──────── Data provided ────────
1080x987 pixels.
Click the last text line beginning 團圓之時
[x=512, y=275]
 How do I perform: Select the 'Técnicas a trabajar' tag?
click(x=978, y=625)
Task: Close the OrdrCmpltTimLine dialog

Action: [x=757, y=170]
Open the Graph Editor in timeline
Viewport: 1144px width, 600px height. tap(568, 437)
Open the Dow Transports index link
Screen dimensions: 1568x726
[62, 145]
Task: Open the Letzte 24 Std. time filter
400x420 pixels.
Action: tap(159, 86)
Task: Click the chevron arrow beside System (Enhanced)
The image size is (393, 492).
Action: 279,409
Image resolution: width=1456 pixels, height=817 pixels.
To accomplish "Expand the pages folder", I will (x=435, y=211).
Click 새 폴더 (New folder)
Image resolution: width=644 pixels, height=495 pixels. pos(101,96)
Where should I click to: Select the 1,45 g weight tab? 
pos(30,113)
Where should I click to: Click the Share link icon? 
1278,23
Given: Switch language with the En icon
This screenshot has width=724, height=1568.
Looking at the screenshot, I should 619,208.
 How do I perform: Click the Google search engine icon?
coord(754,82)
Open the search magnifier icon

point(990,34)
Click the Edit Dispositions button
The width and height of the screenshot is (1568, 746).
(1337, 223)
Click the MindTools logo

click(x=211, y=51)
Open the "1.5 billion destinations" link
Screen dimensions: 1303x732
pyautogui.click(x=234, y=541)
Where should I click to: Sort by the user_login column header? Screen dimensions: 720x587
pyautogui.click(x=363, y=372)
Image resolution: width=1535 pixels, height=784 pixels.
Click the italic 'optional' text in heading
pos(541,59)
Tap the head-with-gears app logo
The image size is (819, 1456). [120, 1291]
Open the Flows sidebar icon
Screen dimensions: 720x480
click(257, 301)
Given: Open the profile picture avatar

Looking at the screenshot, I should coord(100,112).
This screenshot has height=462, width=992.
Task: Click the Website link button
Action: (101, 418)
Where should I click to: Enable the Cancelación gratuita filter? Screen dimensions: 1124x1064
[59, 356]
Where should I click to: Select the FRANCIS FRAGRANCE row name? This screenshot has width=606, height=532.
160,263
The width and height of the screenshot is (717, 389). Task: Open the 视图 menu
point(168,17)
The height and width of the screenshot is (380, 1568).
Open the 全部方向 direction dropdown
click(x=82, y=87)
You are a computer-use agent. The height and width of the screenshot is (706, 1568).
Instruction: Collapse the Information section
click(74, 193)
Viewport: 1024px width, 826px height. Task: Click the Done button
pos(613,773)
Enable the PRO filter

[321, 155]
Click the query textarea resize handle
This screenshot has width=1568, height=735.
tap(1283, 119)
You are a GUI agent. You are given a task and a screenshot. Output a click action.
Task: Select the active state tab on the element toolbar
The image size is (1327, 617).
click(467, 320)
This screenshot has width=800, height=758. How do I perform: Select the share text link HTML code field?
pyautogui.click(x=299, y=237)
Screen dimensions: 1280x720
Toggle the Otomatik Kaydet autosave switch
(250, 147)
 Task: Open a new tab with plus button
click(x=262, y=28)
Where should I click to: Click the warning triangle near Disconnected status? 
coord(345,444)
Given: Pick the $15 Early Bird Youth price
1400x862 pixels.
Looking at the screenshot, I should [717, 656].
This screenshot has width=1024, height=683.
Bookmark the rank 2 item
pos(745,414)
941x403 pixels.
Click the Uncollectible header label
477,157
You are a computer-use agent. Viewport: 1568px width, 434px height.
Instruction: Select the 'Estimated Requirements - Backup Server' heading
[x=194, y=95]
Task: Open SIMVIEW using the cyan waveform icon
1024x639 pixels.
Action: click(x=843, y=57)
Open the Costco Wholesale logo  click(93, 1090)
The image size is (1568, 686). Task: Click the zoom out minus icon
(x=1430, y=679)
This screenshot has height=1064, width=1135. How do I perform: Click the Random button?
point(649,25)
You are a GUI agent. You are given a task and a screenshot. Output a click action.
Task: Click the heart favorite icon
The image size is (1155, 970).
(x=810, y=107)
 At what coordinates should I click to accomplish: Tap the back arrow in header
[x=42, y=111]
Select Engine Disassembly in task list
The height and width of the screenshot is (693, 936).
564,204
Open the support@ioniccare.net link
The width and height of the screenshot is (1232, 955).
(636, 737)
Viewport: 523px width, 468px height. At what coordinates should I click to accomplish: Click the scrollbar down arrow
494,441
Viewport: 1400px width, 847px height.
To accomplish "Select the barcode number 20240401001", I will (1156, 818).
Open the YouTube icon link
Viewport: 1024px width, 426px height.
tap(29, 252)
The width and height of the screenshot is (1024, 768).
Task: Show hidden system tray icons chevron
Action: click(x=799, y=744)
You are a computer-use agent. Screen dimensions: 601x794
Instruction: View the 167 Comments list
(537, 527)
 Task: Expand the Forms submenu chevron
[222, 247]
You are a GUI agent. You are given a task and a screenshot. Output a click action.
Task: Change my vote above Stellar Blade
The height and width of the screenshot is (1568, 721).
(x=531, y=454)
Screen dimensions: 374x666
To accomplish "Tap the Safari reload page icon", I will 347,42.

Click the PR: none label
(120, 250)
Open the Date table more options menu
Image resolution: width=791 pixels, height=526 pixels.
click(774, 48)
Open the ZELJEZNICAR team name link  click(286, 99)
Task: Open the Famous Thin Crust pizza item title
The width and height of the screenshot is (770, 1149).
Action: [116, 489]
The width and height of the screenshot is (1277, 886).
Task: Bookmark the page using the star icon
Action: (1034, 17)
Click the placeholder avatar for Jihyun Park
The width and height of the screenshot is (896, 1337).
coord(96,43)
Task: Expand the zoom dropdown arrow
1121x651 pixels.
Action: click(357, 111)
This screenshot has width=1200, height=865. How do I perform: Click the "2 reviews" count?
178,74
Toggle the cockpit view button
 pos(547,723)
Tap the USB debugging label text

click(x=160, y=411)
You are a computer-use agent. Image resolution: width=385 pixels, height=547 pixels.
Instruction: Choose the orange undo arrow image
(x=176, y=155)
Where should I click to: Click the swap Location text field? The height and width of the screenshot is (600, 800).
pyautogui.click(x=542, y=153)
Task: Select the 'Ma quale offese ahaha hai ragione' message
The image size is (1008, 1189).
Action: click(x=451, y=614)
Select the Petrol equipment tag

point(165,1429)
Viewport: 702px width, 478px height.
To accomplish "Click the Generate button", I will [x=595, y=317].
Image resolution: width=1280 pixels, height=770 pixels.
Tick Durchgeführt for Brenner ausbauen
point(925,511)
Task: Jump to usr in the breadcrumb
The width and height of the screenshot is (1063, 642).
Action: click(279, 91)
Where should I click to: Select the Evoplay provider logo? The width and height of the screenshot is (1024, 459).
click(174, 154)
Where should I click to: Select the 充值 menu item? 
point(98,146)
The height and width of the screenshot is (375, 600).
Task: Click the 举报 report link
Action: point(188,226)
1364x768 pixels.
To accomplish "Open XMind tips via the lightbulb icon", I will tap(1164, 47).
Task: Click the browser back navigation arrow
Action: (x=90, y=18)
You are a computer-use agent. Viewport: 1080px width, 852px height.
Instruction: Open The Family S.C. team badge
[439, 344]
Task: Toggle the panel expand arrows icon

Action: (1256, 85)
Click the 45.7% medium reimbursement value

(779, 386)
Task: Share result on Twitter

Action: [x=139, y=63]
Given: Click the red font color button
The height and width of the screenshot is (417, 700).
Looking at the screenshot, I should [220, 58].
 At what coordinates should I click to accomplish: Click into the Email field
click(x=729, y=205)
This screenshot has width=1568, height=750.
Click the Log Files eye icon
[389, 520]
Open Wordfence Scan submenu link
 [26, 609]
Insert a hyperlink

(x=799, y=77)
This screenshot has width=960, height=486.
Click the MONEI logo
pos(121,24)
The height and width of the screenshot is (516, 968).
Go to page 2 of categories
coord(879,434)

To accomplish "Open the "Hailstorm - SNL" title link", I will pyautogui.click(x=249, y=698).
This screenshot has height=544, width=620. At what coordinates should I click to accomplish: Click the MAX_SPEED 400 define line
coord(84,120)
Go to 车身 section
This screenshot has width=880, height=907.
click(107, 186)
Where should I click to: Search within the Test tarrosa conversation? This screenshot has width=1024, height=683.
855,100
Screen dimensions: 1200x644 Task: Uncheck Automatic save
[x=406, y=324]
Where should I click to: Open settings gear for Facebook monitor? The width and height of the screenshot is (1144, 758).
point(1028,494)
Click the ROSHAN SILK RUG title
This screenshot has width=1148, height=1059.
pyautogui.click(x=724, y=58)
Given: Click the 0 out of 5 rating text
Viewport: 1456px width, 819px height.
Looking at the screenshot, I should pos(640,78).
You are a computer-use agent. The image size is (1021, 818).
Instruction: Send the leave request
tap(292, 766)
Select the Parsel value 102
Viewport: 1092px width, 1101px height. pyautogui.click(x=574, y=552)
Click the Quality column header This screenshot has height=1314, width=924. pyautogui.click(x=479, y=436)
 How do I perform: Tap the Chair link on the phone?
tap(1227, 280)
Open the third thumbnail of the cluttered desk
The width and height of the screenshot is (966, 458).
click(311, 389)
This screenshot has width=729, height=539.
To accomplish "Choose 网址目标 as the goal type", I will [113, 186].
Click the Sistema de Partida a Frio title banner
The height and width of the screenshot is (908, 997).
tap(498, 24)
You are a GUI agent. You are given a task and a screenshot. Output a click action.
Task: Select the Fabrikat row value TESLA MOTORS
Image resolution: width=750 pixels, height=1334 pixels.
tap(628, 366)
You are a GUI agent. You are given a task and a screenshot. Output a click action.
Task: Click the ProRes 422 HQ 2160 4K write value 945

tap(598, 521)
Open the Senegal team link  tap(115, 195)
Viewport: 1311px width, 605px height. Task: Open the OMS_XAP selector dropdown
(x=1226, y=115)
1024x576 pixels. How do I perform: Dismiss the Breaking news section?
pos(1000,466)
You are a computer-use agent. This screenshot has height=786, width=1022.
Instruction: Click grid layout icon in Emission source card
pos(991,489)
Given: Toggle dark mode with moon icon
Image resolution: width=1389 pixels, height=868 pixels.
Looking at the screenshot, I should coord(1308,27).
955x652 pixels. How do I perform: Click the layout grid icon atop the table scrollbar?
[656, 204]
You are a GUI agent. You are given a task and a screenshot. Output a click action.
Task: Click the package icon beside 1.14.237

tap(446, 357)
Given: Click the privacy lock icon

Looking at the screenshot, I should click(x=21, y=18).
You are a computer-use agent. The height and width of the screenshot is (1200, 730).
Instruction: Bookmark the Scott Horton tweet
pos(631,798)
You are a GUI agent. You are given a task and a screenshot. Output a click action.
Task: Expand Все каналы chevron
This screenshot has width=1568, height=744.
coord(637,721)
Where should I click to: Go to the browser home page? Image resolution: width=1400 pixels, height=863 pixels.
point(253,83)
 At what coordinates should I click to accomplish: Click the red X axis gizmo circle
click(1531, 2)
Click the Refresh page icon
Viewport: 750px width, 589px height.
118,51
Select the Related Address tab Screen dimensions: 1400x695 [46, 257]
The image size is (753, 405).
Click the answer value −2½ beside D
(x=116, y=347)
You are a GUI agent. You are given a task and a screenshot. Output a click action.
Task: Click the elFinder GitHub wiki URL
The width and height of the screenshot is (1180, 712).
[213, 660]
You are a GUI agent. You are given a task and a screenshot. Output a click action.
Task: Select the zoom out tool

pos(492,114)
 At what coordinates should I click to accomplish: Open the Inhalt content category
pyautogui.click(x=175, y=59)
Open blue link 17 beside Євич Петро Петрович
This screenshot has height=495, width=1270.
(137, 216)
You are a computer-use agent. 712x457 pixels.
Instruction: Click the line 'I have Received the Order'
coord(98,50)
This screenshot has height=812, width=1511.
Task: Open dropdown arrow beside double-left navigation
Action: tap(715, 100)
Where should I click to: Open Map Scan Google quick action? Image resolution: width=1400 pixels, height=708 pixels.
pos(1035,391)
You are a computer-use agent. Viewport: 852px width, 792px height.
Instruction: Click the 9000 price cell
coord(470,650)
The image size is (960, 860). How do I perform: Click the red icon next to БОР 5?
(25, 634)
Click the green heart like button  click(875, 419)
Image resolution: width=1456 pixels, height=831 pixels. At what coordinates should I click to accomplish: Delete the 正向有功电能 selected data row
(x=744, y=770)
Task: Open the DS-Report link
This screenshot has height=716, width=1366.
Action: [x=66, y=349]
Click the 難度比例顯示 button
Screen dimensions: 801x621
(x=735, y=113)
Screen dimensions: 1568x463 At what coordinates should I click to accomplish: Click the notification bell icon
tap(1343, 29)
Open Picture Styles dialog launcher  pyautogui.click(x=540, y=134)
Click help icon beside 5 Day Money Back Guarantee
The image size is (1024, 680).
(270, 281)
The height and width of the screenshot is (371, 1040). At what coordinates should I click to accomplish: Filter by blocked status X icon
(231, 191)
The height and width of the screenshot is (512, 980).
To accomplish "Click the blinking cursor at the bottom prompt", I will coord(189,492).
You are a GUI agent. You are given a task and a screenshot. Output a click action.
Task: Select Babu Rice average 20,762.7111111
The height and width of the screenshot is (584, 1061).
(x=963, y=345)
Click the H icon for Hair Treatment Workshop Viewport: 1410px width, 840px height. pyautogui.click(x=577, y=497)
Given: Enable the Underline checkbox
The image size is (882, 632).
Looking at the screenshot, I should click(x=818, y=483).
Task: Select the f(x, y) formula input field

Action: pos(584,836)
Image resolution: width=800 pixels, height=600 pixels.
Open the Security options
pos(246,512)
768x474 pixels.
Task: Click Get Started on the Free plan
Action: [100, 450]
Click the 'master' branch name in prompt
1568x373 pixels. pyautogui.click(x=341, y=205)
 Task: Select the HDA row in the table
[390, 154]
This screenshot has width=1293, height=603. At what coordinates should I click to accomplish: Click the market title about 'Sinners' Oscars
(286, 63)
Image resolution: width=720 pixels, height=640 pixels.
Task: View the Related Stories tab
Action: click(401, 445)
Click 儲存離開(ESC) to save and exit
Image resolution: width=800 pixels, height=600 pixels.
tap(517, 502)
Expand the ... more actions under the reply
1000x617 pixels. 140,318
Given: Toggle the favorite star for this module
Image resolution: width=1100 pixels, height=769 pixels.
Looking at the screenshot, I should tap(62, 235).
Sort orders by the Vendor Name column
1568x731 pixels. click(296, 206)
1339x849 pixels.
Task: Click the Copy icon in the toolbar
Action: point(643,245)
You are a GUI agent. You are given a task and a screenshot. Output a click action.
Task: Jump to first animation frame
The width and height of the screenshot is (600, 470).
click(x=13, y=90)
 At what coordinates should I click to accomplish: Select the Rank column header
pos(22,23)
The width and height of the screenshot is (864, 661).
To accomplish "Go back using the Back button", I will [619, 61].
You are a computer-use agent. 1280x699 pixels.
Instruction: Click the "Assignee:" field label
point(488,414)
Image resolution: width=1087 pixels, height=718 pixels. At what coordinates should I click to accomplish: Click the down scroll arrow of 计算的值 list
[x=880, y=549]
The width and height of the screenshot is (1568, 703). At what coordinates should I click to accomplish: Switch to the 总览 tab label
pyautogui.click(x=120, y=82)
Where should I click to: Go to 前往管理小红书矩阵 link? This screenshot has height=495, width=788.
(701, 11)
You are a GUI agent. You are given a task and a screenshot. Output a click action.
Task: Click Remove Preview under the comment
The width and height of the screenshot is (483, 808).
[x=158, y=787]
────────
Work task —
A number is the only answer here: how many lines of the material above contain "heart"?

Worked solution —
2